__ACTIVITY__. Please report, as a single number, how many lines in the entries include the string "agent".

__AVAILABLE DATA__.
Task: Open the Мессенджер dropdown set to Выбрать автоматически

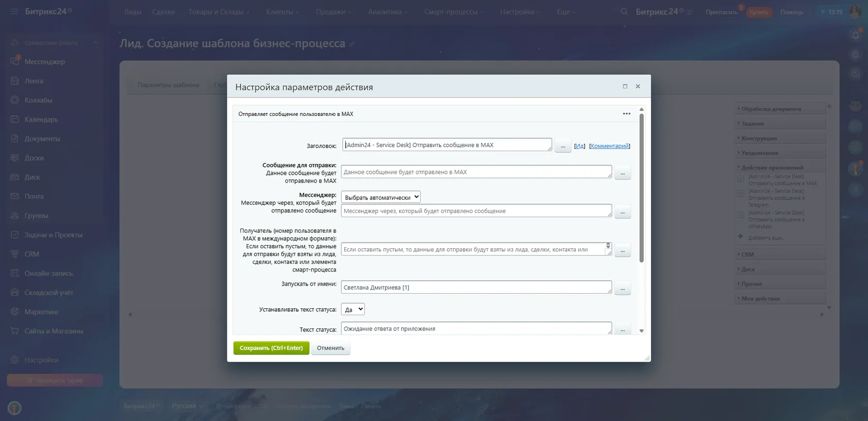Action: [381, 197]
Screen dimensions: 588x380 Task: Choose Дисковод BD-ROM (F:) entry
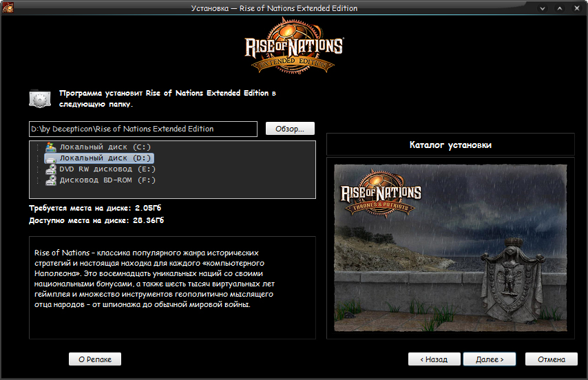[107, 180]
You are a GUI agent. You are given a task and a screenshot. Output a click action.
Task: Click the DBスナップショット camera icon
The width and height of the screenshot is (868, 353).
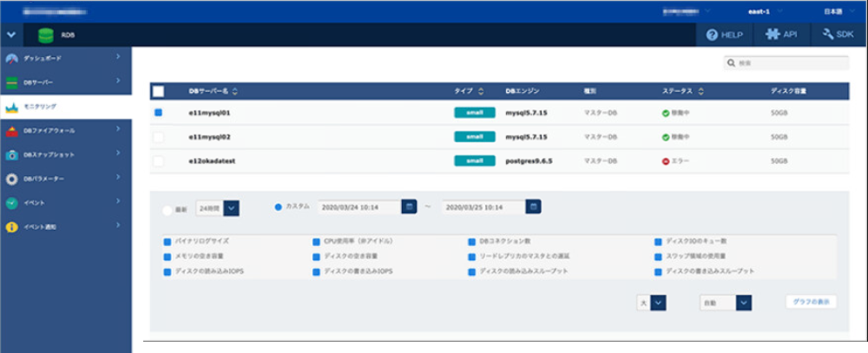(x=11, y=155)
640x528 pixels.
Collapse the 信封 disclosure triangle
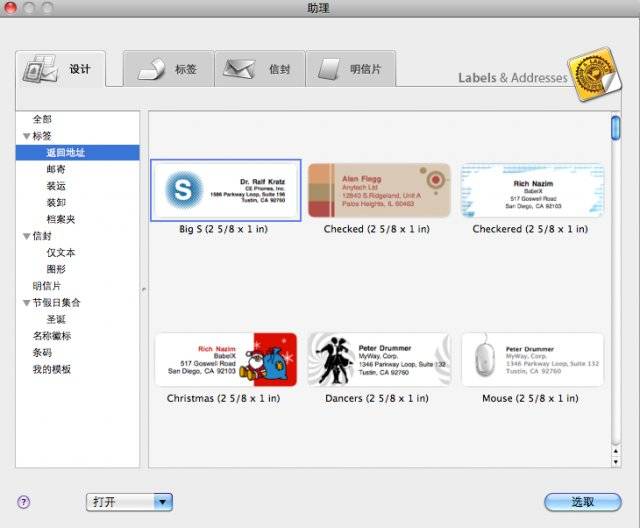[27, 237]
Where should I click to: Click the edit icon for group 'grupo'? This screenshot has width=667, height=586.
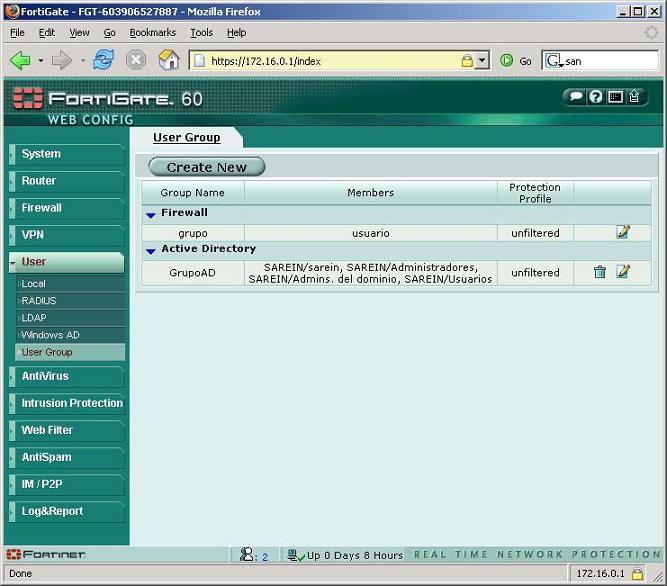coord(623,232)
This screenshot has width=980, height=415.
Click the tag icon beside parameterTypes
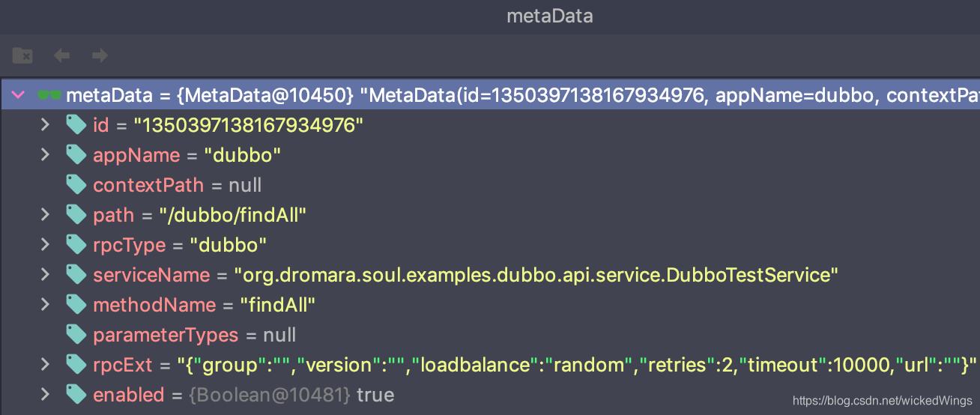[x=76, y=334]
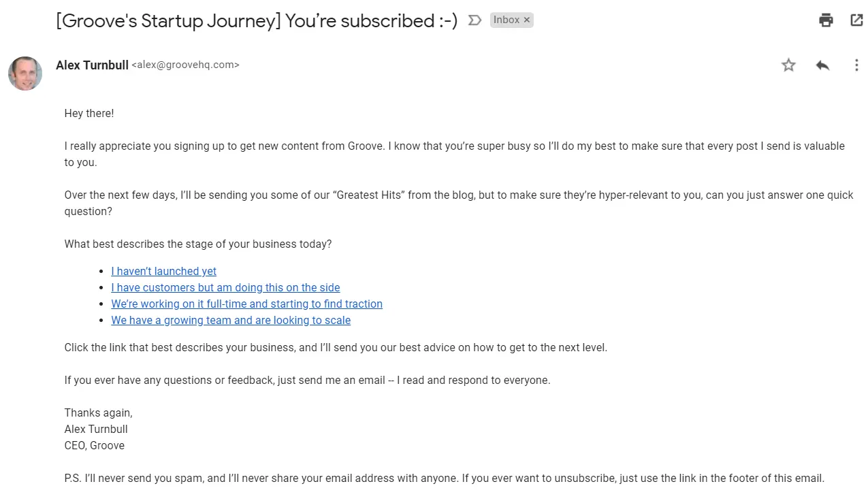This screenshot has width=868, height=501.
Task: Remove the Inbox label with its X
Action: [527, 20]
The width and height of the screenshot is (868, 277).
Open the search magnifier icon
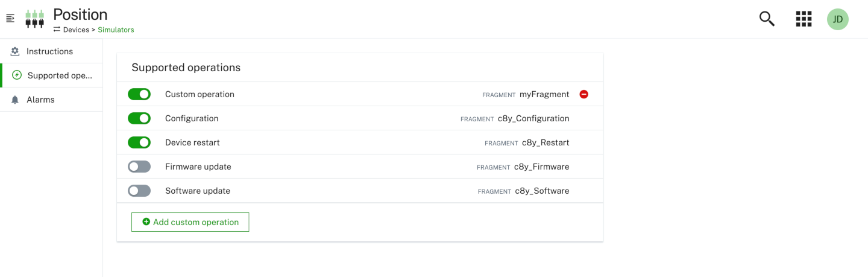tap(767, 19)
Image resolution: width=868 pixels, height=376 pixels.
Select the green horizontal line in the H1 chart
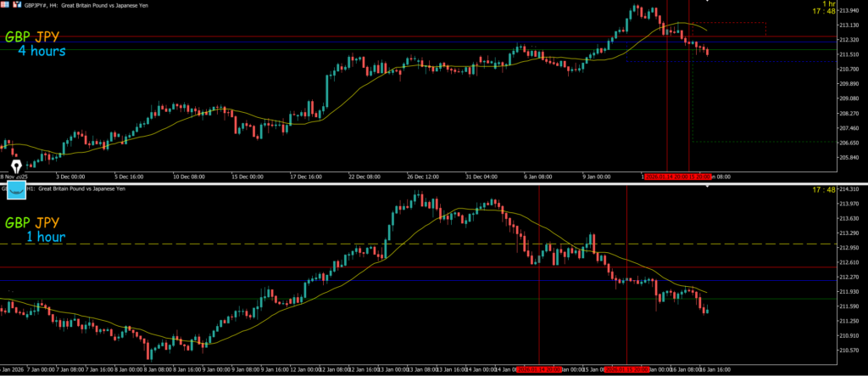click(254, 299)
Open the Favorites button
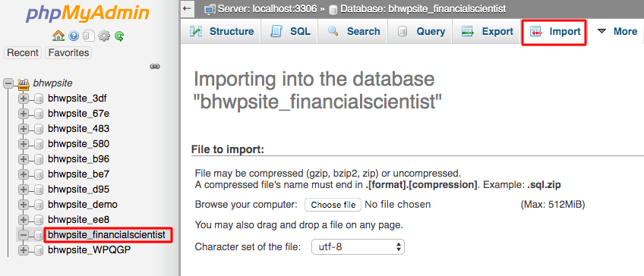644x276 pixels. (x=68, y=53)
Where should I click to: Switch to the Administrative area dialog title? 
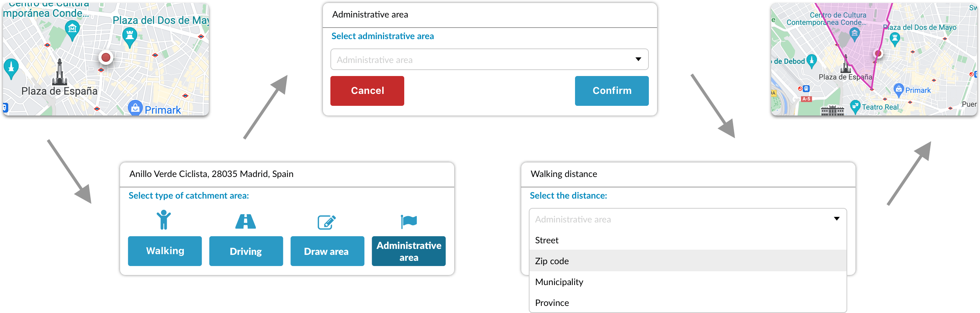point(370,14)
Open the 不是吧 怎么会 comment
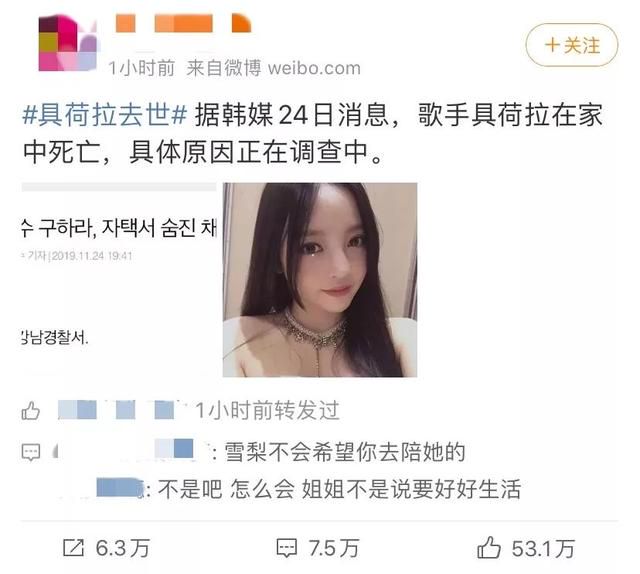The height and width of the screenshot is (574, 640). click(339, 489)
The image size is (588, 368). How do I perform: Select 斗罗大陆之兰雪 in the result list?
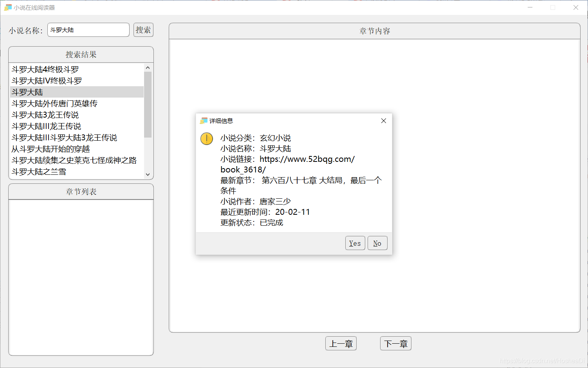(39, 172)
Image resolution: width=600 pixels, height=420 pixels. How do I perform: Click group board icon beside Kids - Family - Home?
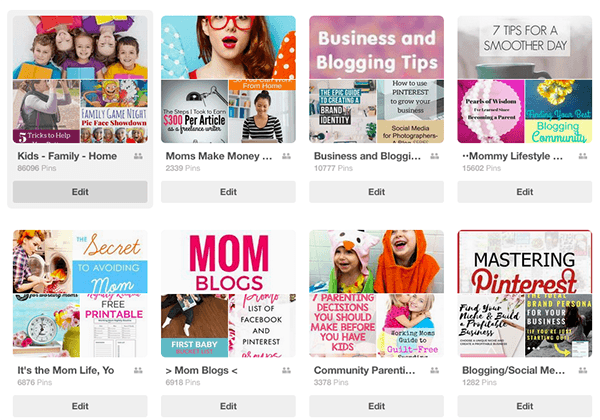(138, 156)
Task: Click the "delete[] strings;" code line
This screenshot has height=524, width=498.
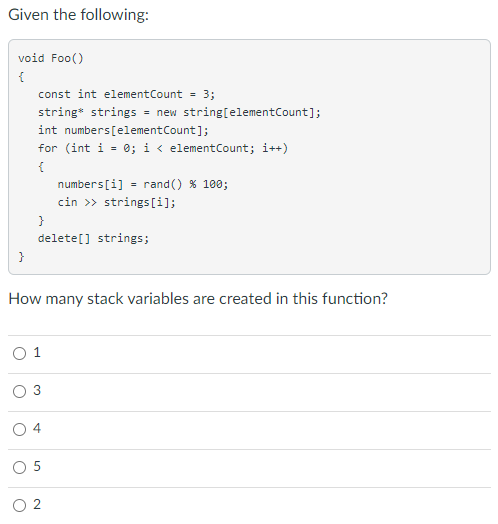Action: [x=93, y=238]
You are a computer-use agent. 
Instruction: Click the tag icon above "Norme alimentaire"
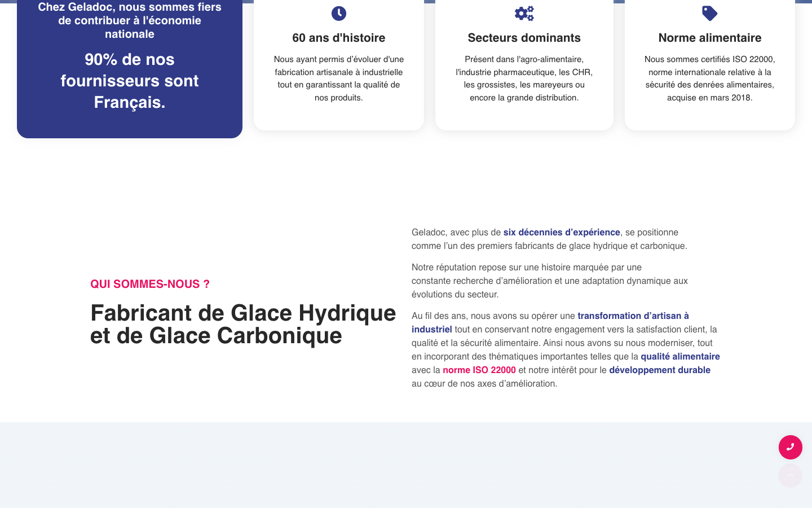click(709, 13)
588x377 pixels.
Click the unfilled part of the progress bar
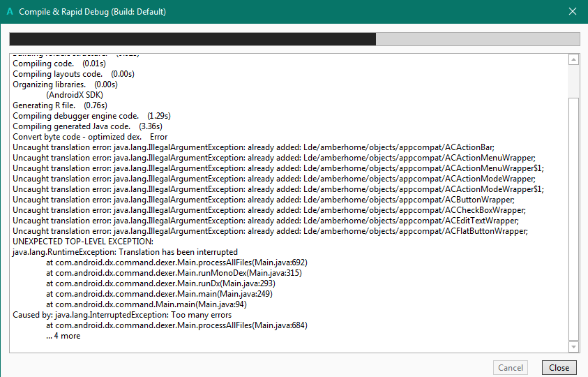point(477,39)
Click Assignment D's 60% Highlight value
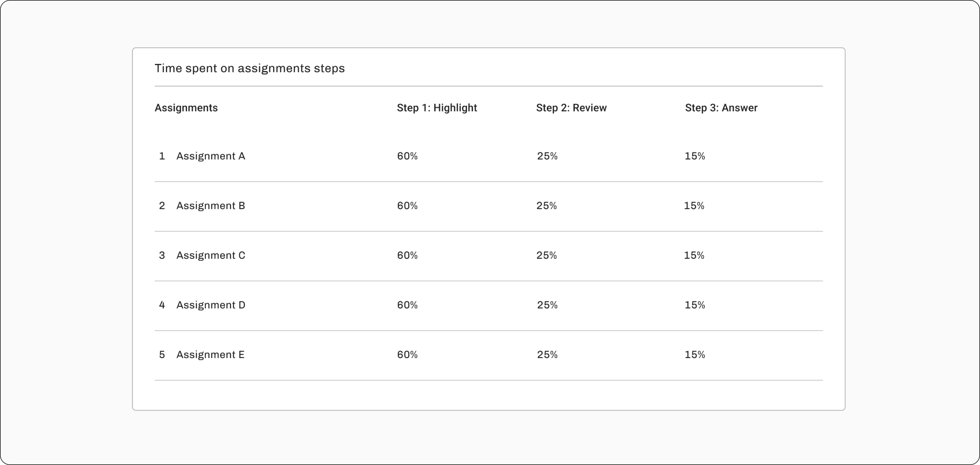 407,305
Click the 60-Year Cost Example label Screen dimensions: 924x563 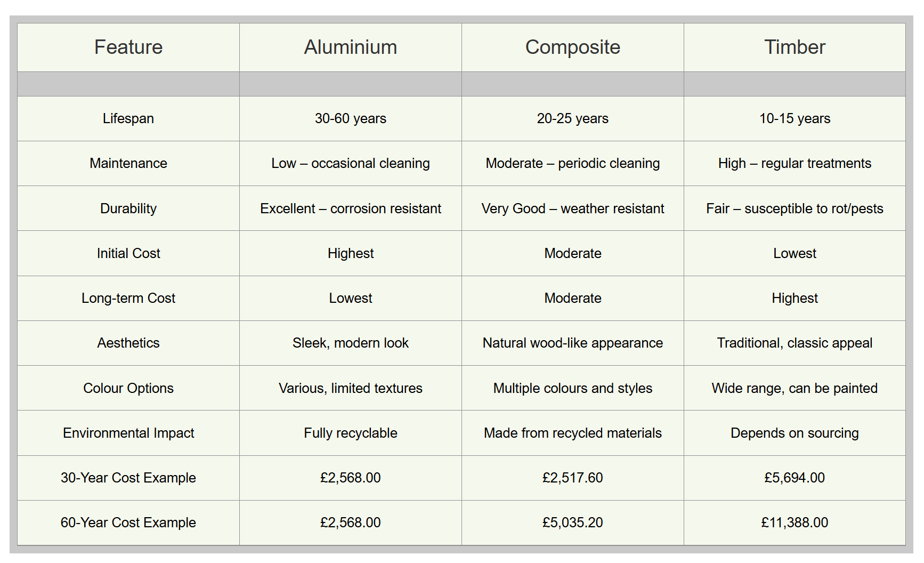pyautogui.click(x=128, y=522)
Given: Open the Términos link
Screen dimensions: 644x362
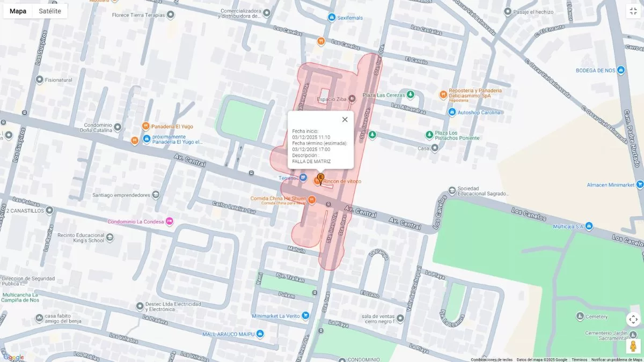Looking at the screenshot, I should coord(579,359).
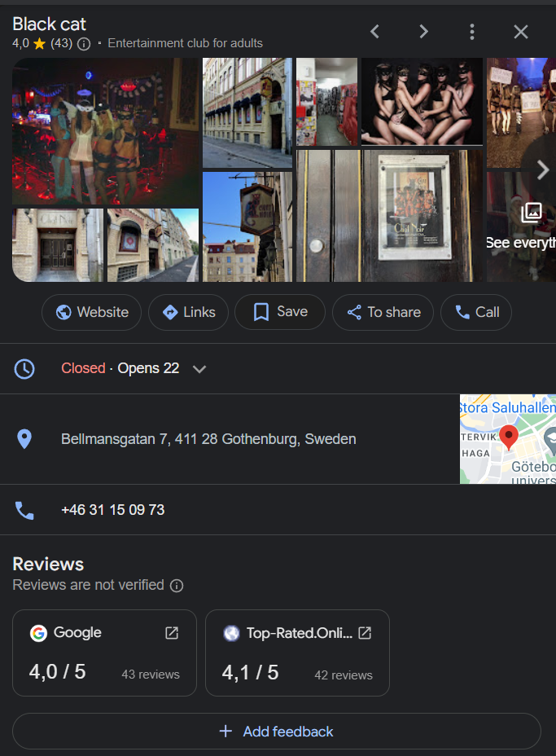
Task: Open the Google reviews card
Action: [104, 653]
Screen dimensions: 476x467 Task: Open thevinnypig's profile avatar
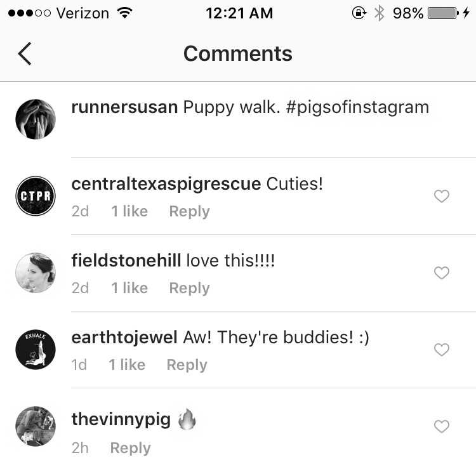[x=36, y=426]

__ANSWER FOR THE TASK__. 2